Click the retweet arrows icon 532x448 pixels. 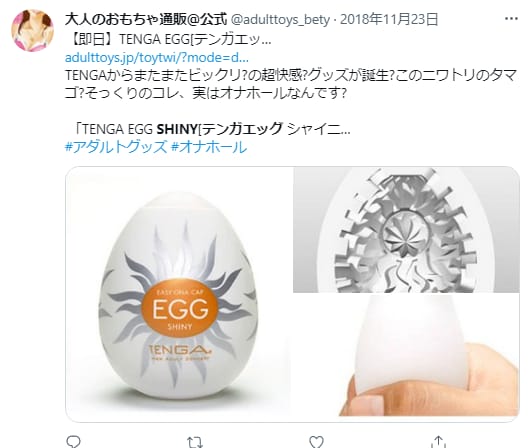195,442
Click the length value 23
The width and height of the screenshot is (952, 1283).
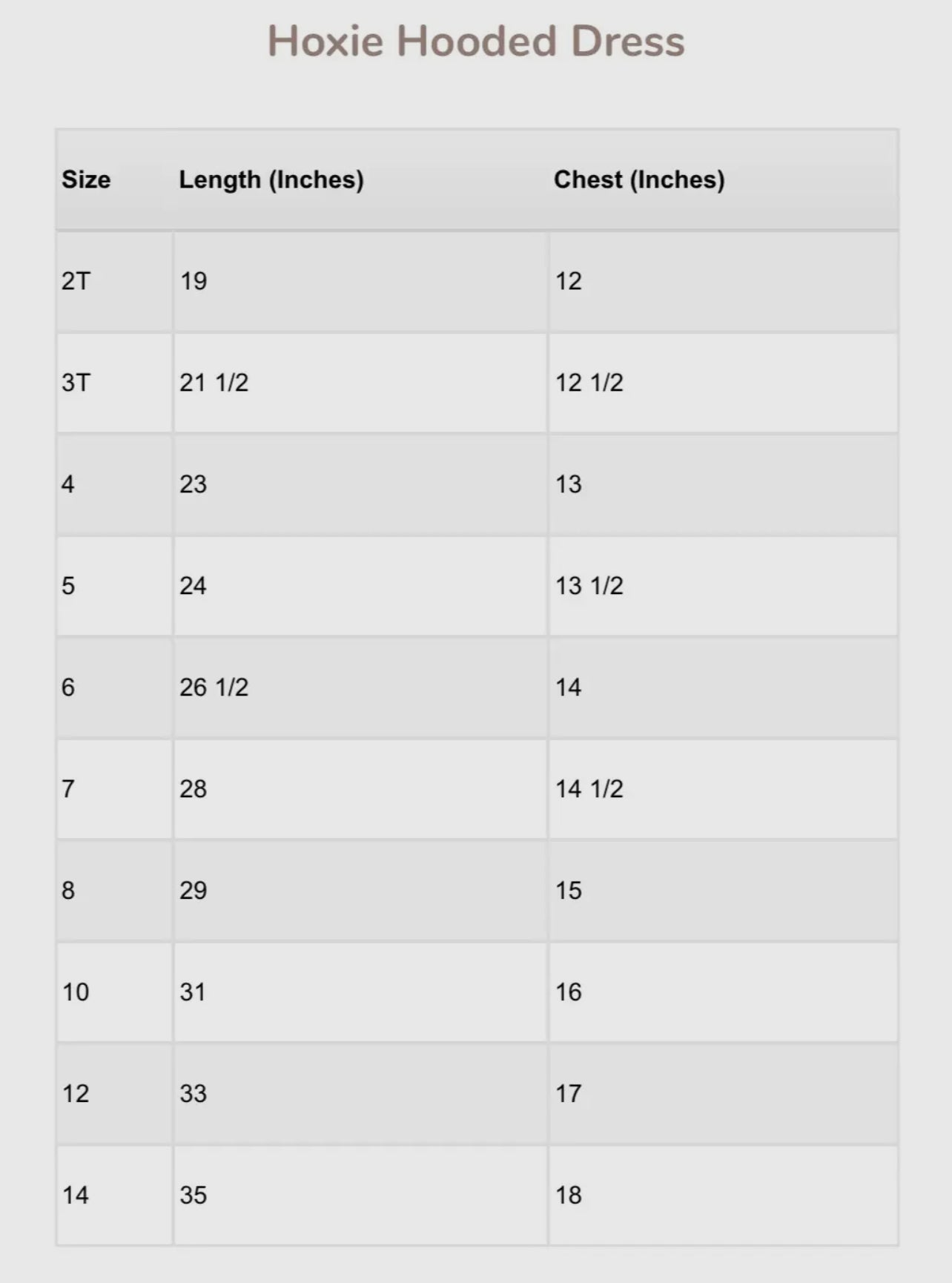coord(194,484)
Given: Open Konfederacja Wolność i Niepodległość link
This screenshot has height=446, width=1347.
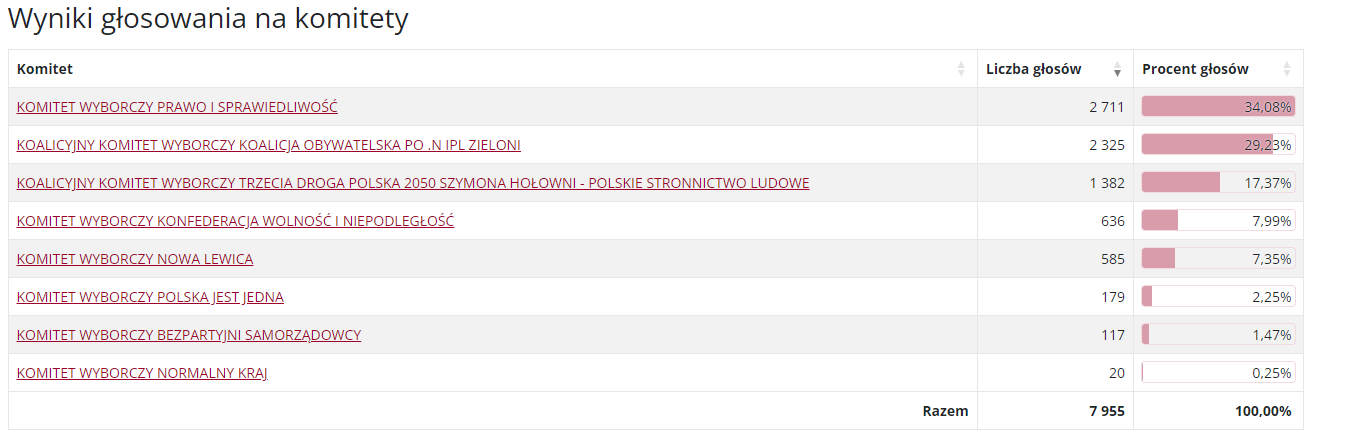Looking at the screenshot, I should 235,221.
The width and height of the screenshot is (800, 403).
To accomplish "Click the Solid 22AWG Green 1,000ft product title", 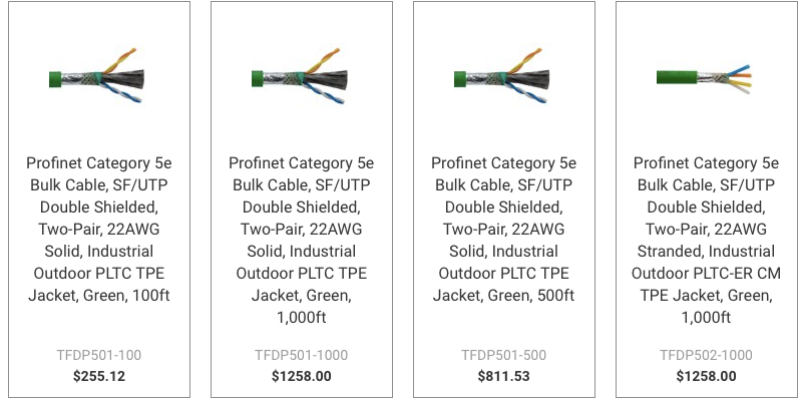I will click(300, 240).
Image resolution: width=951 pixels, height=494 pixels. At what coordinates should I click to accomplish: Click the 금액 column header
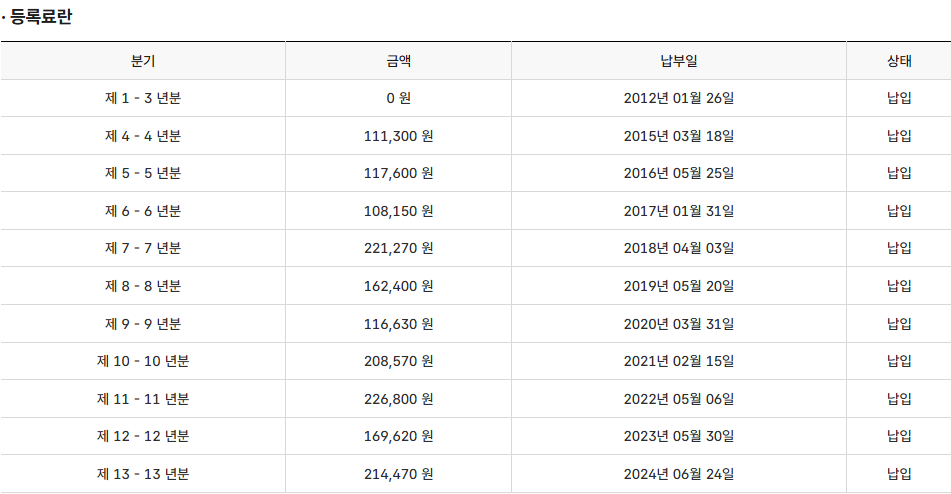pos(398,61)
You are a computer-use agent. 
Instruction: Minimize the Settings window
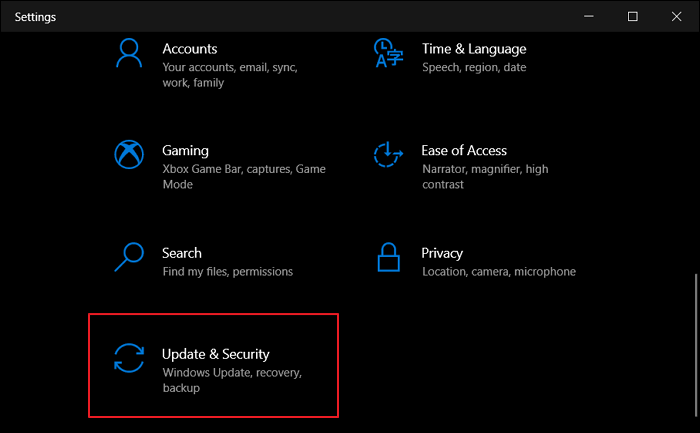point(586,16)
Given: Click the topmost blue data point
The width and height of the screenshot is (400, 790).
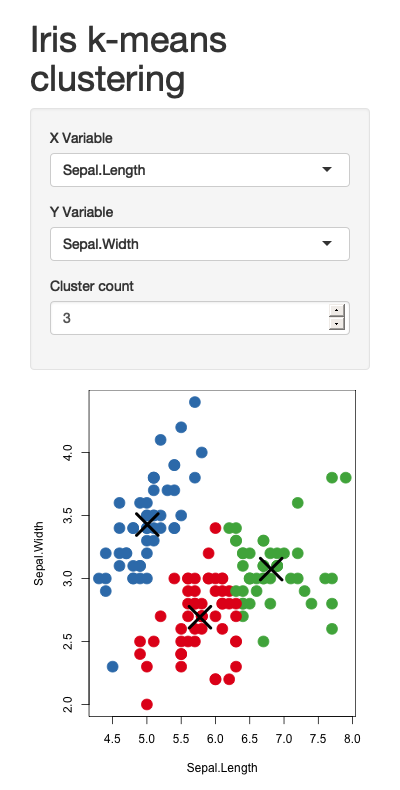Looking at the screenshot, I should [195, 402].
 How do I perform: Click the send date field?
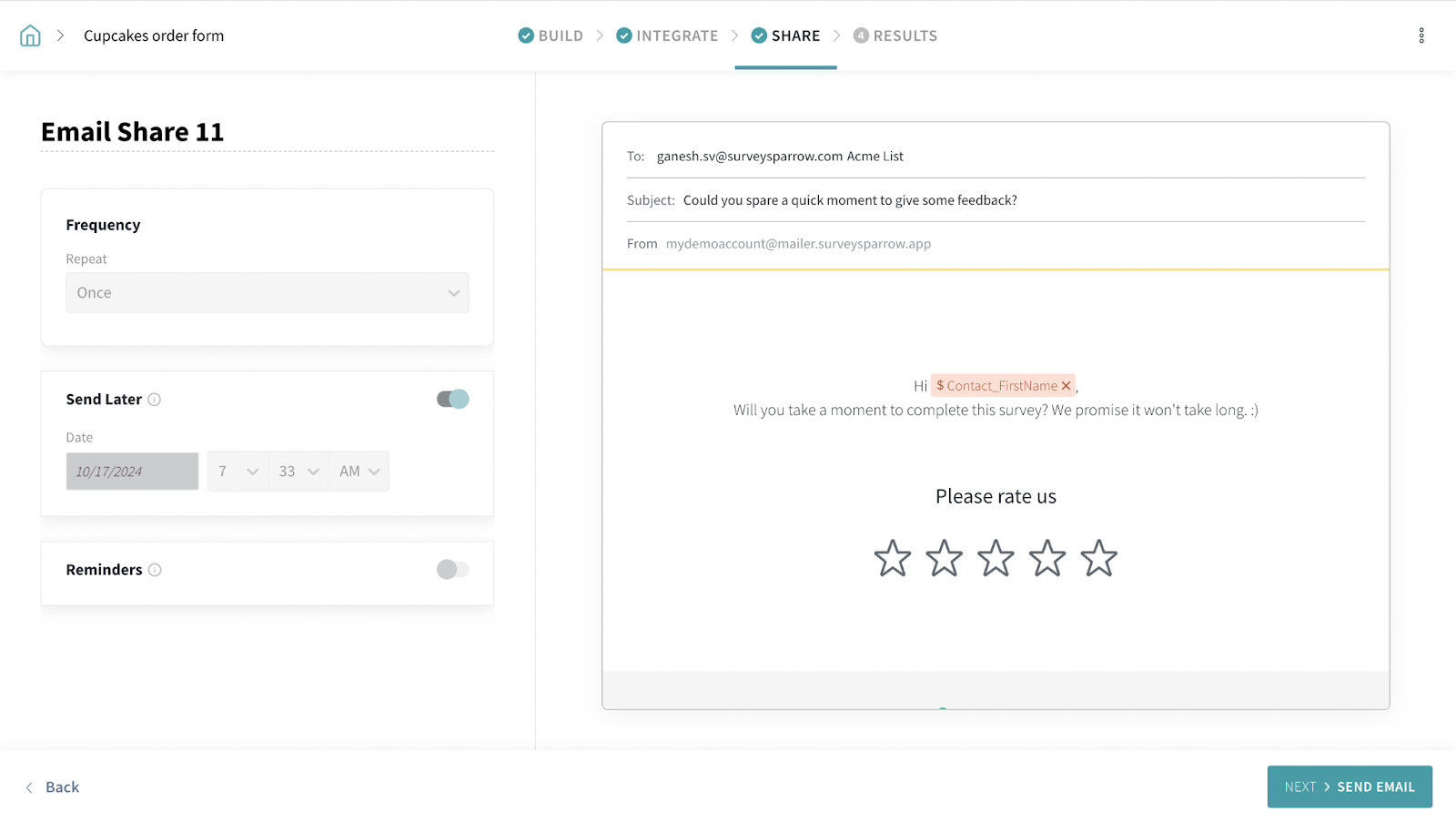pyautogui.click(x=132, y=472)
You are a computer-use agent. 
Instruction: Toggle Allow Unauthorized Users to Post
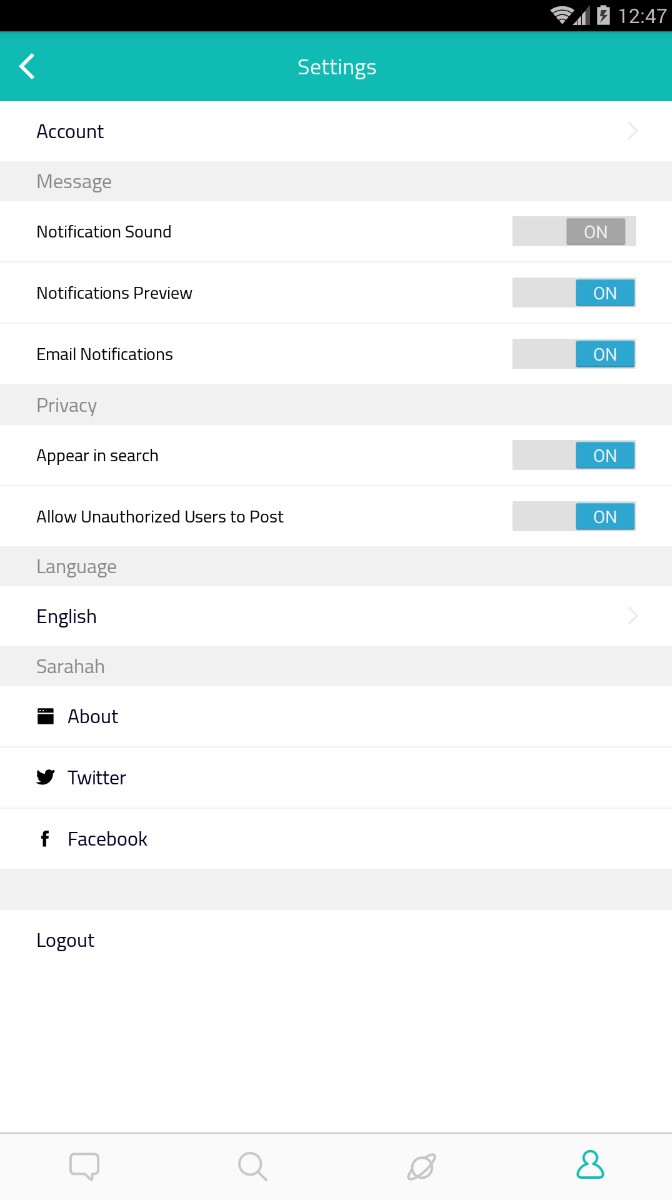[574, 517]
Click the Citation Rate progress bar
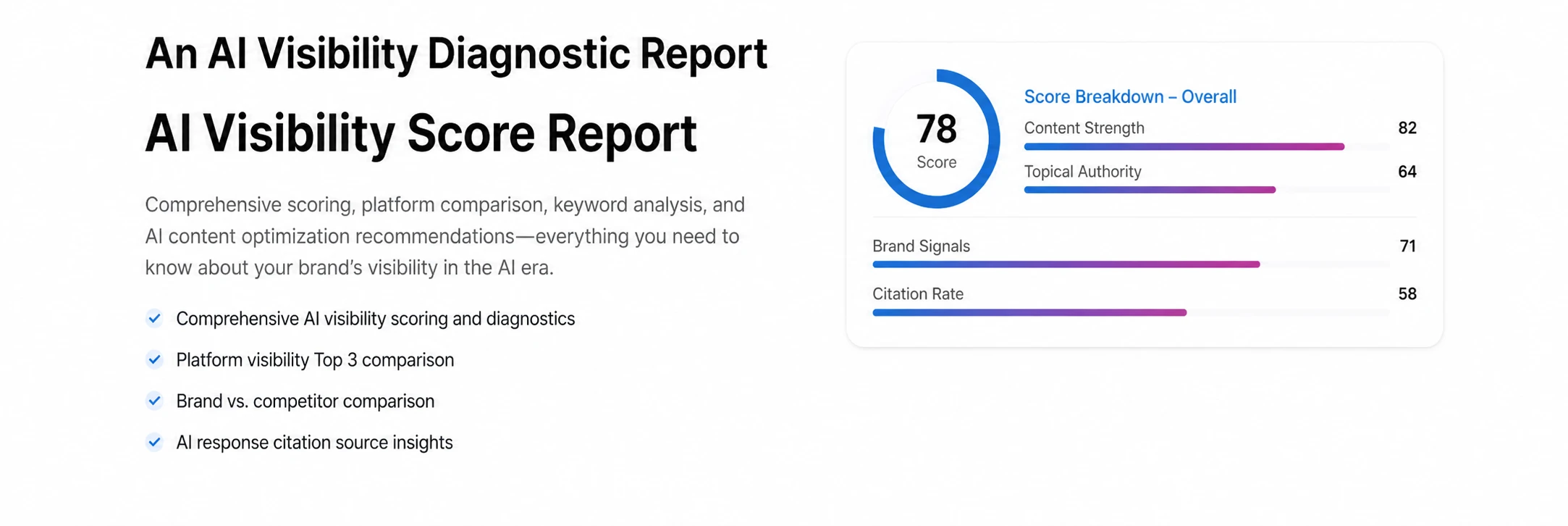1568x526 pixels. point(1130,312)
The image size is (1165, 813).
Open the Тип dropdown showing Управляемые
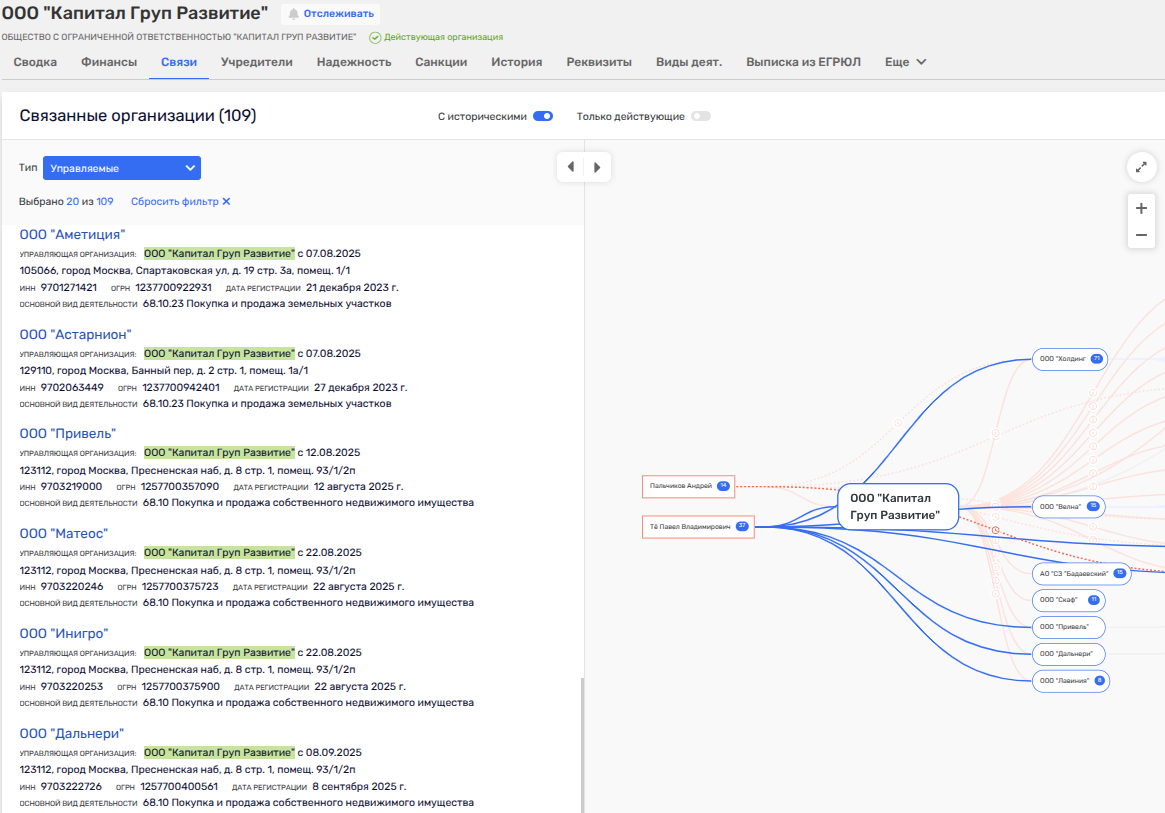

◇ ◇ ◇ ◇ ◇ ◇ ◇

WHAT TO DO
The word "Given" may appear in several lines of the data; copy every line where it does.

YOUR SOLUTION
Given: Open Konfederacja Wolność i Niepodległość link
Given: Click the topmost blue data point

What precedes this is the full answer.